Durante os pronunciamentos, o alto comissário dos Direitos Humanos, Volker Turk, e a relatora especial sobre o Irã, Mai Sato, enfatizaram a necessidade urgente de reformas e diálogo por parte da liderança iraniana. Turk afirmou que, embora a taxa de mortes tenha diminuído, a repressão permanece elevada. Ele pediu à liderança do país que priorizasse os direitos humanos e as necessidades do povo, considerando que a repressão não resolve os problemas subjacentes enfrentados pela nação.
O contexto da repressão se intensificou desde 8 de janeiro, resultando em milhares de mortes, incluindo de crianças, como consequência do uso de munição real contra manifestantes. Turk relatou que, em meio à dificuldade de realizar investigações detalhadas devido ao bloqueio de comunicação, há evidências de que manifestantes pacíficos morreram em diversos locais, como ruas, universidades e hospitais. Ele também mencionou a existência de vídeos que supostamente mostram centenas de corpos em necrotérios, com ferimentos fatais na cabeça e no tórax.
Sato, por sua vez, expressou preocupação com o surgimento de informações que indicam prisões em massa por parte das forças de segurança e a perseguição de feridos nos hospitais. Ela condenou a brutalidade do uso da força excessiva e a pena de morte aplicada a manifestantes. A relatora esclareceu que as autoridades controlam o fluxo de informações, o que torna difícil verificar a realidade das evidências e as estatísticas relacionadas ao número de mortos.

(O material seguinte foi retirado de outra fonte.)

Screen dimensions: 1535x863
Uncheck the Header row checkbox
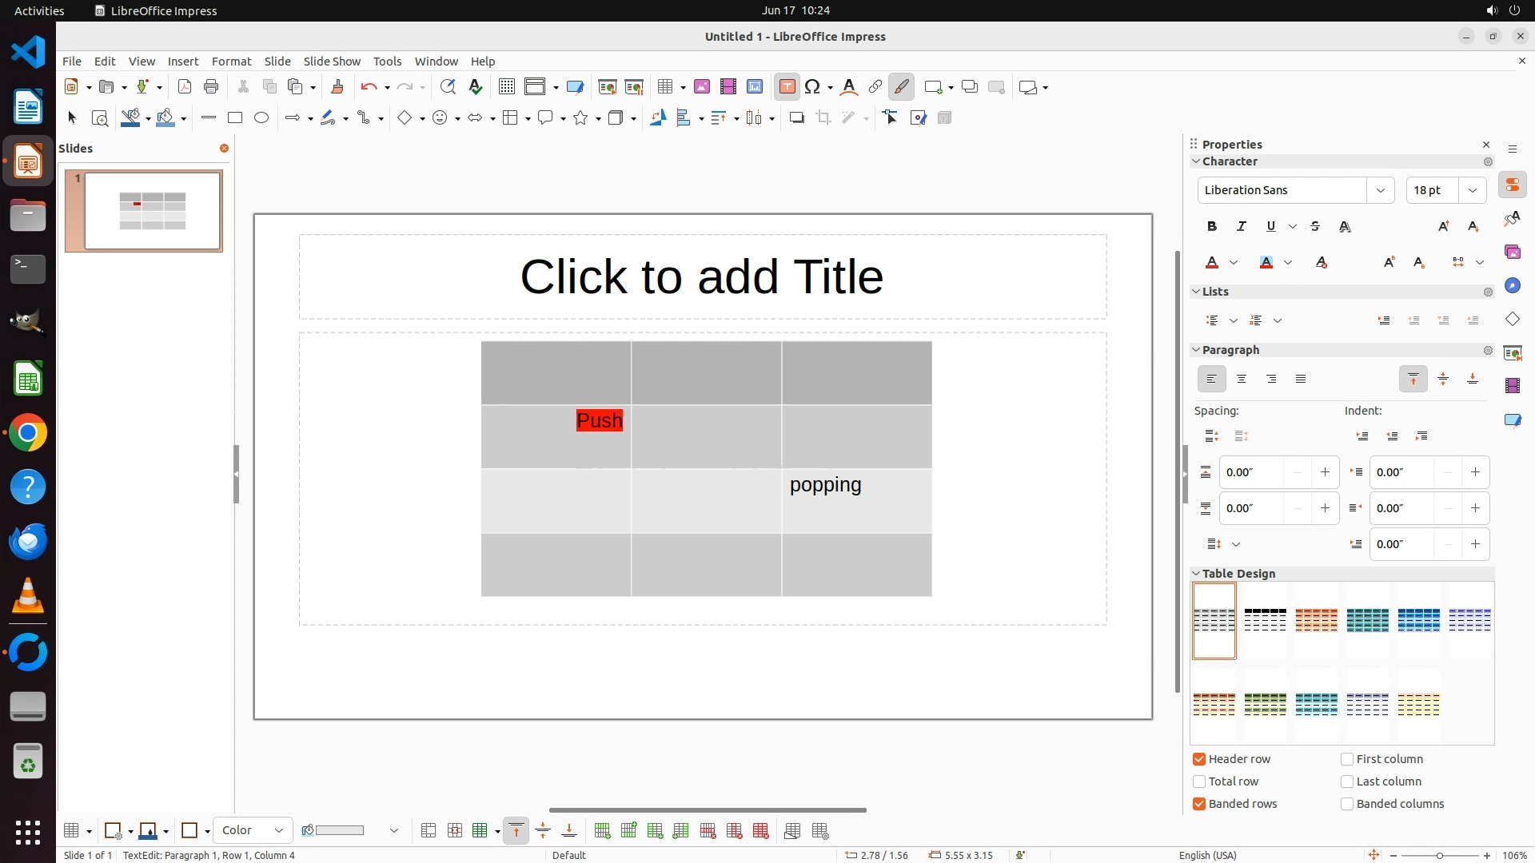point(1199,759)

Informações da Missão Internacional Independente de Apuração de Fatos revelaram que cerca de 300 membros das forças de segurança também perderam a vida durante os confrontos. Além disso, está estimado que aproximadamente 24 mil manifestantes foram detidos, incluindo crianças e ativistas, e enfrenta-se uma crescente repressão contra jornalistas e defensores dos direitos humanos. O grupo de especialistas da missão internacional comprometeu-se a coletar mais evidências para determinar se ocorreram violações dos direitos humanos e crimes de acordo com o direito internacional, incluindo a possibilidade de se tratar de crimes contra a humanidade.